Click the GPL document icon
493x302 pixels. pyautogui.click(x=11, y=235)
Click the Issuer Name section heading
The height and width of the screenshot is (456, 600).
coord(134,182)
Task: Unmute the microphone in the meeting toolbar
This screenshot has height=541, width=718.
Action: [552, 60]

* [What you need to do]: The entries above are to be copied word for word.

* [Completed task]:
Click the GPL document icon
493x302 pixels. pyautogui.click(x=11, y=235)
Click the Issuer Name section heading
The height and width of the screenshot is (456, 600).
coord(134,182)
Task: Unmute the microphone in the meeting toolbar
This screenshot has height=541, width=718.
Action: [552, 60]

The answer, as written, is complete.